Smaller companies tend to be closer to the customer. Products can be more quickly adapted in response to customer feedback as a result. While bigger companies are studying customer preferences and considering business plans, a smaller company can have its new gaming products launched and online. Smaller companies have fewer departments and staff and closer interaction with users is possible, meaning that complaints can be handled faster and on a more personal level.

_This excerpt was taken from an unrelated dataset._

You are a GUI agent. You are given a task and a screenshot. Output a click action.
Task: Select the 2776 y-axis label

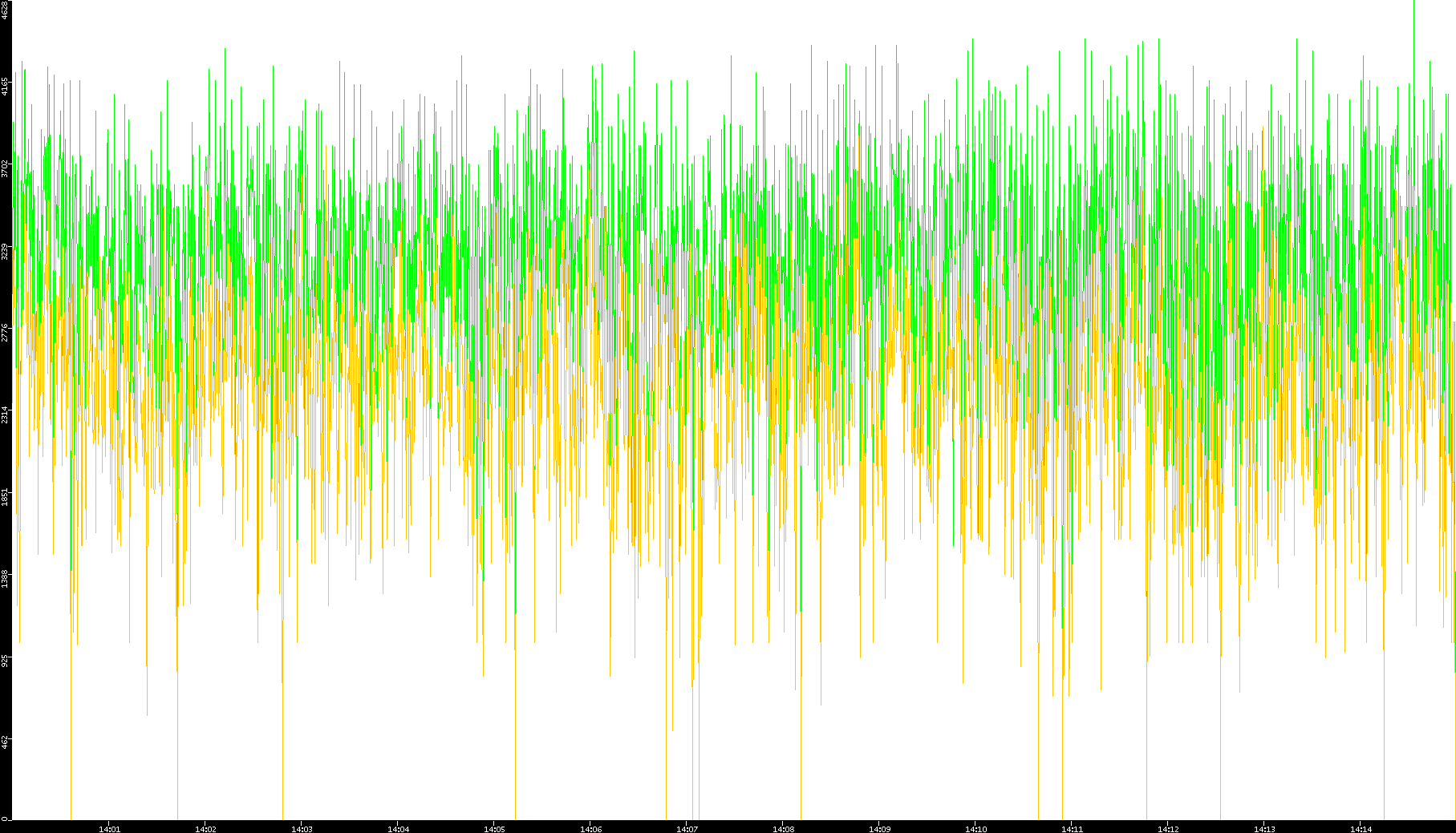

Many smaller companies have a close knit family feel. This can be a positive or negative, depending on the individuals involved. It can mean a nurturing paternalistic environment where management looks after its staff like an extended family. A small business where everyone knows each other may be more likely to develop a feeling of positive teamwork which can improve morale and productivity. The special needs of individual employees may also be better accommodated in small companies. On the negative side, a smaller business can also be a “hell on earth” with no place to hide from dysfunctional staff or an arrogant and dictatorial owner/ CEO who treats employees disrespectfully and only seeks personal gain.

The lean size of smaller companies has advantages in cost and overhead, which can be passed on to the user of the gaming company services. Its leaner team size makes employees much more aware of how the business operates and makes staff feel more a part of the direction and being able to directly influence the success of the company. With fewer employees, a business can arguably adapt to more difficult economic times with fewer redundancies and keep the business operating efficiently.

Employees at smaller companies may find they are wearing multiple hats and given a broader range of responsibilities compared to the narrower roles that they would expect to have in larger organizations. This provides the opportunity for more challenges, to learn new skills and to have greater opportunities. For an entrepreneur, a small company allows the principal to have greater managerial and ownership control of the company since funding needs for the business will not typically be as great as for a larger company.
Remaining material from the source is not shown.